BEGIN Records shown
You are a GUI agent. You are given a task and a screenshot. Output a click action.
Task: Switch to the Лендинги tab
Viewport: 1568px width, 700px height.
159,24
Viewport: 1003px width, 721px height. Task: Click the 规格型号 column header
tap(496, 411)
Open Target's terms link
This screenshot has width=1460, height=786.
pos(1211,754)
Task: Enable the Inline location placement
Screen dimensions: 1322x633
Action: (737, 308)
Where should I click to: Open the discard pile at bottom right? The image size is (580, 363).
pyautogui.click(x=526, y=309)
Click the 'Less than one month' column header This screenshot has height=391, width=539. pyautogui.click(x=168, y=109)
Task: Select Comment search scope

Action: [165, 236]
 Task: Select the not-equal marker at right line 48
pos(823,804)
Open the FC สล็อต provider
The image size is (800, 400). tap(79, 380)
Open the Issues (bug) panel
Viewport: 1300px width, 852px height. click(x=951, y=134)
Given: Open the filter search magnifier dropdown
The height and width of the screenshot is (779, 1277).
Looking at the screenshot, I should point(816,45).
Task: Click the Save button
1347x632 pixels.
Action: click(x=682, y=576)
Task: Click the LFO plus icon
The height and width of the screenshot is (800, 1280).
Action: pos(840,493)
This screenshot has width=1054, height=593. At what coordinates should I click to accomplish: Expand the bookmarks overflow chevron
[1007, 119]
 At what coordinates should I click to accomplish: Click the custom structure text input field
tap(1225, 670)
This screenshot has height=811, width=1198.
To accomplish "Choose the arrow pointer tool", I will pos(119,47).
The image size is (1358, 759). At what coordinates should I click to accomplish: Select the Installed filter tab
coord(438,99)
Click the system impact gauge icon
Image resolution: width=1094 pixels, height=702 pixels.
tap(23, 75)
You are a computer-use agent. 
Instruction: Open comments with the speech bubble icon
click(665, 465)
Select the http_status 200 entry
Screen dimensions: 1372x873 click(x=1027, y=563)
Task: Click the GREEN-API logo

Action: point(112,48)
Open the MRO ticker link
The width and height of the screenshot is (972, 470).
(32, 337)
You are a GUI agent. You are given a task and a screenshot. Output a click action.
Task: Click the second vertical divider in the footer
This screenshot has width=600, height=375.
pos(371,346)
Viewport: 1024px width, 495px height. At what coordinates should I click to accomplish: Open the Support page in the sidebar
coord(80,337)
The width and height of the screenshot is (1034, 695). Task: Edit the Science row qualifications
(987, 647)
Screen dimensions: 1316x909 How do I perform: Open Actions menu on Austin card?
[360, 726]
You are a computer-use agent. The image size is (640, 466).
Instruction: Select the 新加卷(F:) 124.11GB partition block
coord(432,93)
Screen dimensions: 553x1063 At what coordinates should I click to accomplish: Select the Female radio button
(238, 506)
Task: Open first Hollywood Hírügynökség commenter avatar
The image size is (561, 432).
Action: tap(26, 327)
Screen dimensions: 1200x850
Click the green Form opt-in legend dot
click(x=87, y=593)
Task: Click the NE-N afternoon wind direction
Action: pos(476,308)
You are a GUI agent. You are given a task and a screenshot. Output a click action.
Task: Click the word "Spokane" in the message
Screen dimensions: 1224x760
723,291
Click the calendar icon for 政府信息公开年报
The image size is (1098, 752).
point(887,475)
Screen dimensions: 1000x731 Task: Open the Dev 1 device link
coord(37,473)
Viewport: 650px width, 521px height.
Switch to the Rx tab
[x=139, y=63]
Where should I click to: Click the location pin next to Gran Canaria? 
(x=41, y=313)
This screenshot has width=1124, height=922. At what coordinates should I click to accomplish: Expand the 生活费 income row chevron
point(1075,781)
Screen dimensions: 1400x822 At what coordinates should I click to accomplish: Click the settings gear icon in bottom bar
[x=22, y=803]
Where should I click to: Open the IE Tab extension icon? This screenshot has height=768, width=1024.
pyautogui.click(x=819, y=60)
END Records shown
* _Work instruction_
Please give all of the entries again, exactly as written.

* _Output for this task_
You are a GUI agent. You are given a task and a screenshot. Output a click action.
Task: Switch to the Лендинги tab
Viewport: 1568px width, 700px height.
159,24
Viewport: 1003px width, 721px height. Task: Click the 规格型号 column header
tap(496, 411)
Open Target's terms link
This screenshot has width=1460, height=786.
pos(1211,754)
Task: Enable the Inline location placement
Screen dimensions: 1322x633
Action: (737, 308)
Where should I click to: Open the discard pile at bottom right? The image size is (580, 363).
pyautogui.click(x=526, y=309)
Click the 'Less than one month' column header This screenshot has height=391, width=539. pyautogui.click(x=168, y=109)
Task: Select Comment search scope

Action: [165, 236]
 Task: Select the not-equal marker at right line 48
pos(823,804)
Open the FC สล็อต provider
The image size is (800, 400). tap(79, 380)
Open the Issues (bug) panel
Viewport: 1300px width, 852px height. click(x=951, y=134)
Given: Open the filter search magnifier dropdown
The height and width of the screenshot is (779, 1277).
Looking at the screenshot, I should point(816,45).
Task: Click the Save button
1347x632 pixels.
Action: click(x=682, y=576)
Task: Click the LFO plus icon
The height and width of the screenshot is (800, 1280).
Action: pos(840,493)
This screenshot has width=1054, height=593. At what coordinates should I click to accomplish: Expand the bookmarks overflow chevron
[1007, 119]
 At what coordinates should I click to accomplish: Click the custom structure text input field
tap(1225, 670)
This screenshot has height=811, width=1198.
To accomplish "Choose the arrow pointer tool", I will pos(119,47).
The image size is (1358, 759). At what coordinates should I click to accomplish: Select the Installed filter tab
coord(438,99)
Click the system impact gauge icon
Image resolution: width=1094 pixels, height=702 pixels.
tap(23, 75)
You are a computer-use agent. 
Instruction: Open comments with the speech bubble icon
click(665, 465)
Select the http_status 200 entry
Screen dimensions: 1372x873 click(x=1027, y=563)
Task: Click the GREEN-API logo

Action: point(112,48)
Open the MRO ticker link
The width and height of the screenshot is (972, 470).
(32, 337)
You are a GUI agent. You are given a task and a screenshot. Output a click action.
Task: Click the second vertical divider in the footer
This screenshot has width=600, height=375.
pos(371,346)
Viewport: 1024px width, 495px height. At what coordinates should I click to accomplish: Open the Support page in the sidebar
coord(80,337)
The width and height of the screenshot is (1034, 695). Task: Edit the Science row qualifications
(987, 647)
Screen dimensions: 1316x909 How do I perform: Open Actions menu on Austin card?
[360, 726]
You are a computer-use agent. The image size is (640, 466).
Instruction: Select the 新加卷(F:) 124.11GB partition block
coord(432,93)
Screen dimensions: 553x1063 At what coordinates should I click to accomplish: Select the Female radio button
(238, 506)
Task: Open first Hollywood Hírügynökség commenter avatar
The image size is (561, 432).
Action: tap(26, 327)
Screen dimensions: 1200x850
Click the green Form opt-in legend dot
click(x=87, y=593)
Task: Click the NE-N afternoon wind direction
Action: pos(476,308)
You are a GUI agent. You are given a task and a screenshot. Output a click action.
Task: Click the word "Spokane" in the message
Screen dimensions: 1224x760
723,291
Click the calendar icon for 政府信息公开年报
The image size is (1098, 752).
point(887,475)
Screen dimensions: 1000x731 Task: Open the Dev 1 device link
coord(37,473)
Viewport: 650px width, 521px height.
Switch to the Rx tab
[x=139, y=63]
Where should I click to: Click the location pin next to Gran Canaria? 
(x=41, y=313)
This screenshot has width=1124, height=922. At what coordinates should I click to accomplish: Expand the 生活费 income row chevron
point(1075,781)
Screen dimensions: 1400x822 At what coordinates should I click to accomplish: Click the settings gear icon in bottom bar
[x=22, y=803]
Where should I click to: Open the IE Tab extension icon? This screenshot has height=768, width=1024.
pyautogui.click(x=819, y=60)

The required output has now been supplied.